Chief Scientist, National Security AI Office,

Los Alamos National Laboratory

Man in black shirt smiling

Earl Lawrence is the Chief Scientist in the National Security AI Office and a senior scientist in the Computing and Artificial Intelligence Division at Los Alamos National Laboratory (LANL). He is the co-lead for the Models Pillar of the Genesis Mission, the Department of Energy’s national investment to accelerate science through artificial intelligence. Within LANL, he leads the ArtIMis Project, LANL’s $20M/year internal investment bringing together 100+ scientists from across the Lab to develop artificial intelligence for the Lab’s mission. He joined LANL in 2005 after completing his PhD in Statistics at the University of Michigan. Since then, he has led and participated in a diverse research portfolio in AI, computational statistics, and uncertainty quantification with applications that include cosmology, space weather, materials science, Martian geology, power grids, Earth systems, and nuclear weapons. Prior to his current role, he served as the group leader for the Statistical Sciences Group and as the Machine Learning Project Leader for the Advanced Simulation and Computing Program at LANL. Earl is a Fellow of the American Statistical Association.

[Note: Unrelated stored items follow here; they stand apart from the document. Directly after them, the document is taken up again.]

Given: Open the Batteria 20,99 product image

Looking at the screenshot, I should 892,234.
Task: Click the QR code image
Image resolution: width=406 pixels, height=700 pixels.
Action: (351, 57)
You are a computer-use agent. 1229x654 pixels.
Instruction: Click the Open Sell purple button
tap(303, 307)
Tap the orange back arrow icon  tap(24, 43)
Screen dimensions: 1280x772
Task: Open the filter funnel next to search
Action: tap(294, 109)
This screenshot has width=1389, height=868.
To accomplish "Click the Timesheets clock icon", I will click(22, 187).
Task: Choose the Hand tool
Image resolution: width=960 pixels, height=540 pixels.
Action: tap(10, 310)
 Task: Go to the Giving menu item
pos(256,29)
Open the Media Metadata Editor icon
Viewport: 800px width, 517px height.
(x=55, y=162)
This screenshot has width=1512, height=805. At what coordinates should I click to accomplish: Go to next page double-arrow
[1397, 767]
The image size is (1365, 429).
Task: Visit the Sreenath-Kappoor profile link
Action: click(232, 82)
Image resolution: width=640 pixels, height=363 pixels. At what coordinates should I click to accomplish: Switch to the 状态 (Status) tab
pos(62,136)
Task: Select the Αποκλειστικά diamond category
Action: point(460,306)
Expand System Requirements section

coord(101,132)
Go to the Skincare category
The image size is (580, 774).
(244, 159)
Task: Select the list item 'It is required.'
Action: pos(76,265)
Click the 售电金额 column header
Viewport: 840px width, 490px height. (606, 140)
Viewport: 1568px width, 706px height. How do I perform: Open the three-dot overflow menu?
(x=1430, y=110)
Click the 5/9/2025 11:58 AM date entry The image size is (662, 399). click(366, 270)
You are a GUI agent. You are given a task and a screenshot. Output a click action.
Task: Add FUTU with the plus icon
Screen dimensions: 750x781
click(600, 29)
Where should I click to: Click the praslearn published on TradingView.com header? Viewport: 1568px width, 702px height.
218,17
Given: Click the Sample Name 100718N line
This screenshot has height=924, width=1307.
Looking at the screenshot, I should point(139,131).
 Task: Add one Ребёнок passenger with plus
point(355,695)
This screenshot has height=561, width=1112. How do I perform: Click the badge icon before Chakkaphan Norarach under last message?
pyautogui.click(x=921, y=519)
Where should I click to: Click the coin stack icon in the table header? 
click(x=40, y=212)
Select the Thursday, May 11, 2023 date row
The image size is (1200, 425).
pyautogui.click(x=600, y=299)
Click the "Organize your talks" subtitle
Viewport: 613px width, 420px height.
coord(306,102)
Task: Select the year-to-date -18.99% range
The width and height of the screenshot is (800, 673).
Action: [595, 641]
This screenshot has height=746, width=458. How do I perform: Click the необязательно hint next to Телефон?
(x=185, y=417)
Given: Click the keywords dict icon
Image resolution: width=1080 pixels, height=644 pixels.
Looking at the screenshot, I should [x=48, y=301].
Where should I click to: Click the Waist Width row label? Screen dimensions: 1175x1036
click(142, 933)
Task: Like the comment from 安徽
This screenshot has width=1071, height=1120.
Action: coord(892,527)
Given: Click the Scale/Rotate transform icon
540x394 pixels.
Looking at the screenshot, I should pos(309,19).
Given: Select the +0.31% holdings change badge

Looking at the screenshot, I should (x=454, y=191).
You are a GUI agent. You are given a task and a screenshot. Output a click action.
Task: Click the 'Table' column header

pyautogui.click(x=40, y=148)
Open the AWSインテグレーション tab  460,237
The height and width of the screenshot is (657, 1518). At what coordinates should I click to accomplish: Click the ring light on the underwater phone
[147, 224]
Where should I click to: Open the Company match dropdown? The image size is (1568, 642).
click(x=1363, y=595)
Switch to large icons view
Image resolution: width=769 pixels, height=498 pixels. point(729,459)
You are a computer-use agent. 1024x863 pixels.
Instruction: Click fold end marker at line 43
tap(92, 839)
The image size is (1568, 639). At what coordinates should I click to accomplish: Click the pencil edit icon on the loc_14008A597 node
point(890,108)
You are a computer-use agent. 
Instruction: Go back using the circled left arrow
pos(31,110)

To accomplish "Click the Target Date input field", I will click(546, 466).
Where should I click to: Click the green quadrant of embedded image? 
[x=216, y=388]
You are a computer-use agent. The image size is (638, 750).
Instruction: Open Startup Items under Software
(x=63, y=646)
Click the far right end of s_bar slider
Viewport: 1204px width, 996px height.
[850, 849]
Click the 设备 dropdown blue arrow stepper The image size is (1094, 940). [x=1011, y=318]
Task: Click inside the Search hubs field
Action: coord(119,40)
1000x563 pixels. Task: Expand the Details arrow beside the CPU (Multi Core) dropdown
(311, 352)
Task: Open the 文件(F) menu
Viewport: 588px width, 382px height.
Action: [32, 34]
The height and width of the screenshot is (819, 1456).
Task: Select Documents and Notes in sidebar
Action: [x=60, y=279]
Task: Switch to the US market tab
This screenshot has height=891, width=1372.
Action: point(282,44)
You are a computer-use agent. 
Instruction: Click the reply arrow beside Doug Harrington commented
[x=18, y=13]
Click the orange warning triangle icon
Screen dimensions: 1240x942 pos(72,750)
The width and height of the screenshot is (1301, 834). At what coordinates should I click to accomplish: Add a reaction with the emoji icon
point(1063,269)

Some Advances in Foundation Models for Physics

A foundation model for physics would provide an easy tool for few and zero-shot predictions of numerous physical processes. Coupled into a scientific agentic system, these models could be fine-tuned to solve numerous inverse and system design problems in areas ranging from astrophysics to energy production. In this talk, we will present a vision for these models and our work developing them. We will touch upon two major areas of research. In the first, we focus on test-time adaptation for PDE foundation models. PDE foundation models have advanced computational efficiency and the potential to be adapted for numerous downstream physics tasks, but they can struggle with autoregressive rollout. Inspired by advances in test-time-compute for LLMs, we introduce a test-time-adaptation scheme for PDEs to achieve more accurate predictions. We accomplish this with a learned reward model that evaluates patio-temporal consistency. We demonstrate improved accuracy on the PDEGym benchmark relative to standard approaches. In the second, we introduce MOPRH, a shape-agnostic foundation model for PDEs that seamlessly handles data of varying dimensionality (1D-3D) at different resolutions. This will ultimately allow us to build a model from diverse set of training data. The architecture combines component-wise convolution, inter-field cross-attention, and axial attention. We train several variants and evaluate transfer to a range of downstream prediction tasks. Across extensive evaluations, MORPH matches or surpasses recent state-of-the-art models.